Cast member Julia Roberts poses with co-star Stephan James at a premiere for the television series "Homecoming" in Los Angeles in 2018.
Reuters/Mario Anzuoni
Film and TV production companies are increasingly use podcasts as their personal content incubators. The hit show "Homecoming" is one example.
  • Adam Epstein
By Adam Epstein

Entertainment reporter


If you ever thought the podcast you obsess over would make a good movie or TV series, that’s probably because it’s supposed to be one.

Hollywood has mined podcasts for story ideas since the early 2000s. But the relationship between the film and podcast industries has now advanced to the next level. Film and TV production companies increasingly use podcasts as their personal content incubators, testing out ideas on the audio-based medium to decide if they should make the jump to screens.

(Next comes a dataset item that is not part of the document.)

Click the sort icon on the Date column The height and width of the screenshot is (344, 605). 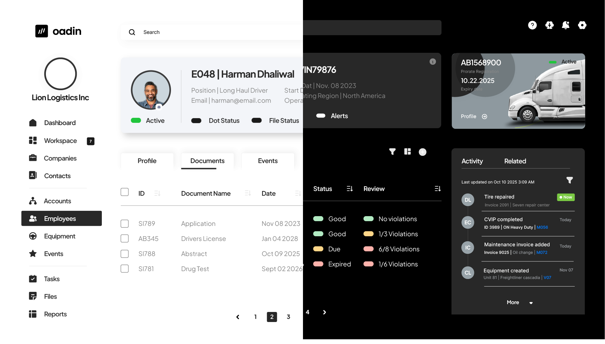click(297, 193)
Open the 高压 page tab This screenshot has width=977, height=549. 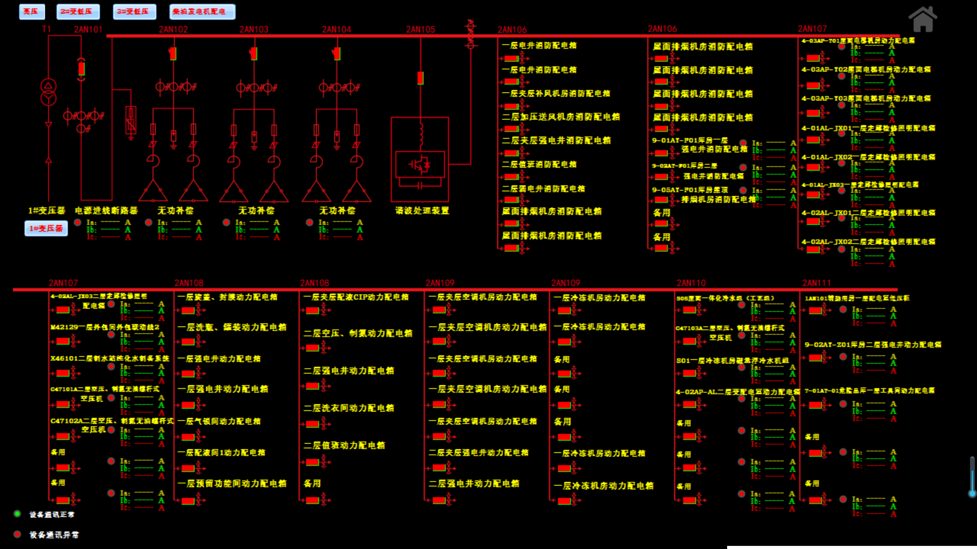point(32,12)
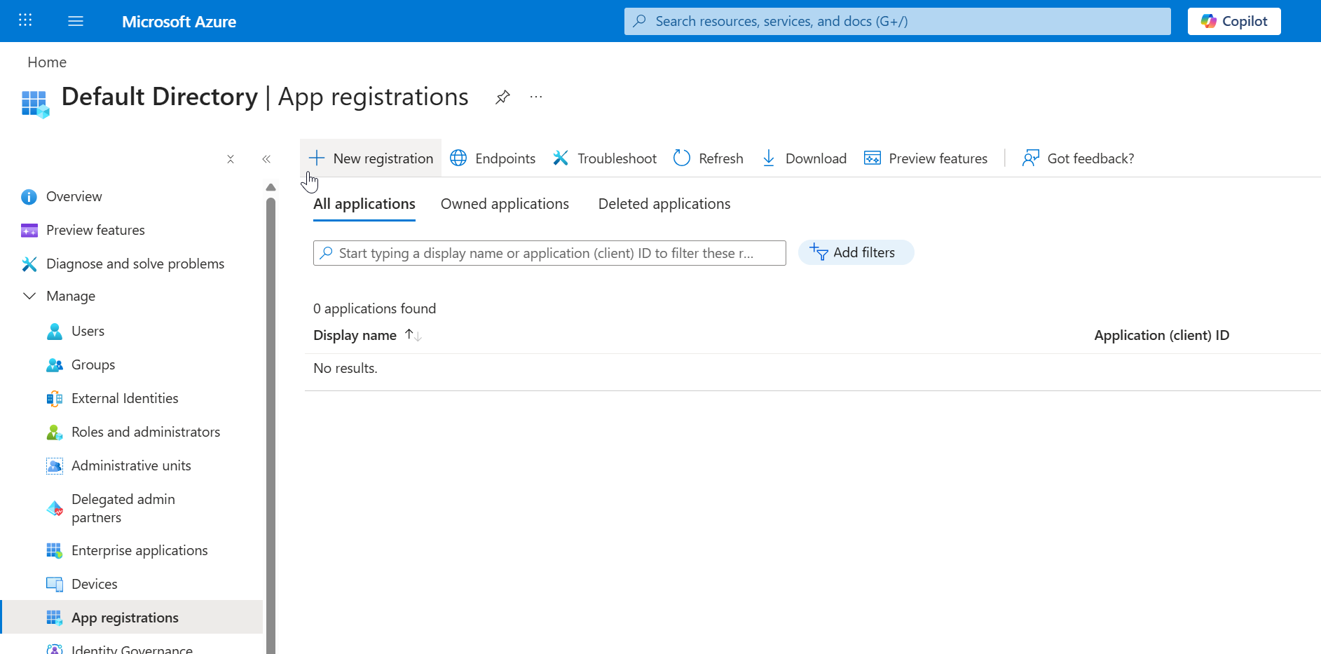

Chernin Entertainment, the US production company behind movies like the recent Planet of the Apes trilogy and Ford v Ferrari, inked a deal with Spotify last month to adapt the streaming music giant’s growing library of narrative podcasts into films and TV series. Under the partnership, Chernin and Spotify will scratch each other’s backs: Chernin gets to mine Spotify’s original audio shows for movie ideas, while Spotify can sift through Chernin’s heap of unadapted intellectual property for concepts that might make more sense as podcasts. Of course, if those podcasts are successful, they can still be turned into movies.